_WORK INSTRUCTIONS_: Set out every line of the entries below as a Markdown table with the columns "Row" and "Line", numbering the rows in order and omitting blank lines.

_DATASET ROWS_:
↓

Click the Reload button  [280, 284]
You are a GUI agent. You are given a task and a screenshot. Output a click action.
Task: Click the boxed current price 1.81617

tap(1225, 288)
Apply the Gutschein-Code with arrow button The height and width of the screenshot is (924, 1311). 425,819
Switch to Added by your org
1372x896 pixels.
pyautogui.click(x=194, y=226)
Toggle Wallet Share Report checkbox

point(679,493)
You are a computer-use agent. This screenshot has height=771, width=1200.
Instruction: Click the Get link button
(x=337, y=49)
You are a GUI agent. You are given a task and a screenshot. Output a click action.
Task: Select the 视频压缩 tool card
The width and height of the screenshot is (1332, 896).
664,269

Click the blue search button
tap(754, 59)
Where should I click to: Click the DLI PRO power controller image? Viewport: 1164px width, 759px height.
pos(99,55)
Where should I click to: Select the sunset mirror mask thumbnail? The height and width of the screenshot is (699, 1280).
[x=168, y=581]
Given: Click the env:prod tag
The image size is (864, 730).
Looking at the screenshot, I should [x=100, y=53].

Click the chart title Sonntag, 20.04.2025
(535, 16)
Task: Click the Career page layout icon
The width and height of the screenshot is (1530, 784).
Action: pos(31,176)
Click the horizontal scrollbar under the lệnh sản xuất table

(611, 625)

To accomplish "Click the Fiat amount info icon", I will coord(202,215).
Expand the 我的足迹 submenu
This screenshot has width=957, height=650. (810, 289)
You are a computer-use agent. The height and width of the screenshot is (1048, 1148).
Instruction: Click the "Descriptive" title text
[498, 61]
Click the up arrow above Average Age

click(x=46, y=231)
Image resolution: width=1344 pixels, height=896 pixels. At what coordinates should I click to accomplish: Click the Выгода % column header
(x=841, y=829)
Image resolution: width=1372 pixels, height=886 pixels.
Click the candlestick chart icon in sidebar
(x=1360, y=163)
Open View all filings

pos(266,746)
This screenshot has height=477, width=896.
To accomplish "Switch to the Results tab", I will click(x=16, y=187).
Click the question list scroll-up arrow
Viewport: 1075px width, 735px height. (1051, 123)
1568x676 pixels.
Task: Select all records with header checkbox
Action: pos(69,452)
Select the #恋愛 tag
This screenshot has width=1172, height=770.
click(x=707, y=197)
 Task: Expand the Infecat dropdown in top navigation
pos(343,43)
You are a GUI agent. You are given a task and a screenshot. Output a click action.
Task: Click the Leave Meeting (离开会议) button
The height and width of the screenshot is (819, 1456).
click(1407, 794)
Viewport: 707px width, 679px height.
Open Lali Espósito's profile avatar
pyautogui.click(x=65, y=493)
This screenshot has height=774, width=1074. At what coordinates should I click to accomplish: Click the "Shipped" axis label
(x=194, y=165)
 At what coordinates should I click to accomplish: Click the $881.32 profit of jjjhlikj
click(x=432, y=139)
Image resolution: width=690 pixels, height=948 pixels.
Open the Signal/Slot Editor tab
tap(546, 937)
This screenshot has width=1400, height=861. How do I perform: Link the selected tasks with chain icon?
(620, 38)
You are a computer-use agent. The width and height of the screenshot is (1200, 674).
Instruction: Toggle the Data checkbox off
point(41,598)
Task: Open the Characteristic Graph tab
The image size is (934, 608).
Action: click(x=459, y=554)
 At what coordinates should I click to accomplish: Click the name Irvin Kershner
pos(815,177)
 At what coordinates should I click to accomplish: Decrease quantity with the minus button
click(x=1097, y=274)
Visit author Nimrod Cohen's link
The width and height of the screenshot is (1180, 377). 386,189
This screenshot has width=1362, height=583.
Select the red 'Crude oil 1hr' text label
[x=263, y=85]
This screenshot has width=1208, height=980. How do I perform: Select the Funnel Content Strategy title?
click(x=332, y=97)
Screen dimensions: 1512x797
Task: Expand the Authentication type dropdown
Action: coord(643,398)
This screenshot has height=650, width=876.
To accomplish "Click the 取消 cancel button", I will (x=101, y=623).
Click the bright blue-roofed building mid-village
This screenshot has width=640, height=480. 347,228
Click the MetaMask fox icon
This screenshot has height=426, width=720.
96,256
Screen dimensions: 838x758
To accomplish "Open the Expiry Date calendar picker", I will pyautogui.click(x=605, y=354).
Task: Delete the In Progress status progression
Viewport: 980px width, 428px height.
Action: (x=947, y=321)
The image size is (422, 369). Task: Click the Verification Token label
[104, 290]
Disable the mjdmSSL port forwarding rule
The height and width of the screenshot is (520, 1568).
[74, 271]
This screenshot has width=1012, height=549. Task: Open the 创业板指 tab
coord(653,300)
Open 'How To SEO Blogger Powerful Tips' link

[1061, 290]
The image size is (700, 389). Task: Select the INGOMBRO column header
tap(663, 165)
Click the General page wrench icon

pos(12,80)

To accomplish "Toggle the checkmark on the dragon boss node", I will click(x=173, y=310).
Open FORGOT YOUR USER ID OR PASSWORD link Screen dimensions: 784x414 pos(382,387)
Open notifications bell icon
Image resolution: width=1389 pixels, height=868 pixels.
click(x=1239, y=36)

↑

_WRITTEN SOLUTION_:
| Row | Line |
|---|---|
| 1 | Click the Reload button  [280, 284] |
| 2 | You are a GUI agent. You are given a task and a screenshot. Output a click action. |
| 3 | Task: Click the boxed current price 1.81617 |
| 4 | tap(1225, 288) |
| 5 | Apply the Gutschein-Code with arrow button The height and width of the screenshot is (924, 1311). 425,819 |
| 6 | Switch to Added by your org |
| 7 | 1372x896 pixels. |
| 8 | pyautogui.click(x=194, y=226) |
| 9 | Toggle Wallet Share Report checkbox |
| 10 | point(679,493) |
| 11 | You are a computer-use agent. This screenshot has height=771, width=1200. |
| 12 | Instruction: Click the Get link button |
| 13 | (x=337, y=49) |
| 14 | You are a GUI agent. You are given a task and a screenshot. Output a click action. |
| 15 | Task: Select the 视频压缩 tool card |
| 16 | The width and height of the screenshot is (1332, 896). |
| 17 | 664,269 |
| 18 | Click the blue search button |
| 19 | tap(754, 59) |
| 20 | Where should I click to: Click the DLI PRO power controller image? Viewport: 1164px width, 759px height. |
| 21 | pos(99,55) |
| 22 | Where should I click to: Select the sunset mirror mask thumbnail? The height and width of the screenshot is (699, 1280). |
| 23 | [x=168, y=581] |
| 24 | Given: Click the env:prod tag |
| 25 | The image size is (864, 730). |
| 26 | Looking at the screenshot, I should [x=100, y=53]. |
| 27 | Click the chart title Sonntag, 20.04.2025 |
| 28 | (535, 16) |
| 29 | Task: Click the Career page layout icon |
| 30 | The width and height of the screenshot is (1530, 784). |
| 31 | Action: pos(31,176) |
| 32 | Click the horizontal scrollbar under the lệnh sản xuất table |
| 33 | (611, 625) |
| 34 | To accomplish "Click the Fiat amount info icon", I will coord(202,215). |
| 35 | Expand the 我的足迹 submenu |
| 36 | This screenshot has width=957, height=650. (810, 289) |
| 37 | You are a computer-use agent. The height and width of the screenshot is (1048, 1148). |
| 38 | Instruction: Click the "Descriptive" title text |
| 39 | [498, 61] |
| 40 | Click the up arrow above Average Age |
| 41 | click(x=46, y=231) |
| 42 | Image resolution: width=1344 pixels, height=896 pixels. At what coordinates should I click to accomplish: Click the Выгода % column header |
| 43 | (x=841, y=829) |
| 44 | Image resolution: width=1372 pixels, height=886 pixels. |
| 45 | Click the candlestick chart icon in sidebar |
| 46 | (x=1360, y=163) |
| 47 | Open View all filings |
| 48 | pos(266,746) |
| 49 | This screenshot has height=477, width=896. |
| 50 | To accomplish "Switch to the Results tab", I will click(x=16, y=187). |
| 51 | Click the question list scroll-up arrow |
| 52 | Viewport: 1075px width, 735px height. (1051, 123) |
| 53 | 1568x676 pixels. |
| 54 | Task: Select all records with header checkbox |
| 55 | Action: pos(69,452) |
| 56 | Select the #恋愛 tag |
| 57 | This screenshot has width=1172, height=770. |
| 58 | click(x=707, y=197) |
| 59 |  Task: Expand the Infecat dropdown in top navigation |
| 60 | pos(343,43) |
| 61 | You are a GUI agent. You are given a task and a screenshot. Output a click action. |
| 62 | Task: Click the Leave Meeting (离开会议) button |
| 63 | The height and width of the screenshot is (819, 1456). |
| 64 | click(1407, 794) |
| 65 | Viewport: 707px width, 679px height. |
| 66 | Open Lali Espósito's profile avatar |
| 67 | pyautogui.click(x=65, y=493) |
| 68 | This screenshot has height=774, width=1074. At what coordinates should I click to accomplish: Click the "Shipped" axis label |
| 69 | (x=194, y=165) |
| 70 |  At what coordinates should I click to accomplish: Click the $881.32 profit of jjjhlikj |
| 71 | click(x=432, y=139) |
| 72 | Image resolution: width=690 pixels, height=948 pixels. |
| 73 | Open the Signal/Slot Editor tab |
| 74 | tap(546, 937) |
| 75 | This screenshot has width=1400, height=861. How do I perform: Link the selected tasks with chain icon? |
| 76 | (620, 38) |
| 77 | You are a computer-use agent. The width and height of the screenshot is (1200, 674). |
| 78 | Instruction: Toggle the Data checkbox off |
| 79 | point(41,598) |
| 80 | Task: Open the Characteristic Graph tab |
| 81 | The image size is (934, 608). |
| 82 | Action: click(x=459, y=554) |
| 83 |  At what coordinates should I click to accomplish: Click the name Irvin Kershner |
| 84 | pos(815,177) |
| 85 |  At what coordinates should I click to accomplish: Decrease quantity with the minus button |
| 86 | click(x=1097, y=274) |
| 87 | Visit author Nimrod Cohen's link |
| 88 | The width and height of the screenshot is (1180, 377). 386,189 |
| 89 | This screenshot has width=1362, height=583. |
| 90 | Select the red 'Crude oil 1hr' text label |
| 91 | [x=263, y=85] |
| 92 | This screenshot has width=1208, height=980. How do I perform: Select the Funnel Content Strategy title? |
| 93 | click(x=332, y=97) |
| 94 | Screen dimensions: 1512x797 |
| 95 | Task: Expand the Authentication type dropdown |
| 96 | Action: coord(643,398) |
| 97 | This screenshot has height=650, width=876. |
| 98 | To accomplish "Click the 取消 cancel button", I will (x=101, y=623). |
| 99 | Click the bright blue-roofed building mid-village |
| 100 | This screenshot has width=640, height=480. 347,228 |
| 101 | Click the MetaMask fox icon |
| 102 | This screenshot has height=426, width=720. |
| 103 | 96,256 |
| 104 | Screen dimensions: 838x758 |
| 105 | To accomplish "Open the Expiry Date calendar picker", I will pyautogui.click(x=605, y=354). |
| 106 | Task: Delete the In Progress status progression |
| 107 | Viewport: 980px width, 428px height. |
| 108 | Action: (x=947, y=321) |
| 109 | The image size is (422, 369). Task: Click the Verification Token label |
| 110 | [104, 290] |
| 111 | Disable the mjdmSSL port forwarding rule |
| 112 | The height and width of the screenshot is (520, 1568). |
| 113 | [74, 271] |
| 114 | This screenshot has width=1012, height=549. Task: Open the 创业板指 tab |
| 115 | coord(653,300) |
| 116 | Open 'How To SEO Blogger Powerful Tips' link |
| 117 | [1061, 290] |
| 118 | The image size is (700, 389). Task: Select the INGOMBRO column header |
| 119 | tap(663, 165) |
| 120 | Click the General page wrench icon |
| 121 | pos(12,80) |
| 122 | To accomplish "Toggle the checkmark on the dragon boss node", I will click(x=173, y=310). |
| 123 | Open FORGOT YOUR USER ID OR PASSWORD link Screen dimensions: 784x414 pos(382,387) |
| 124 | Open notifications bell icon |
| 125 | Image resolution: width=1389 pixels, height=868 pixels. |
| 126 | click(x=1239, y=36) |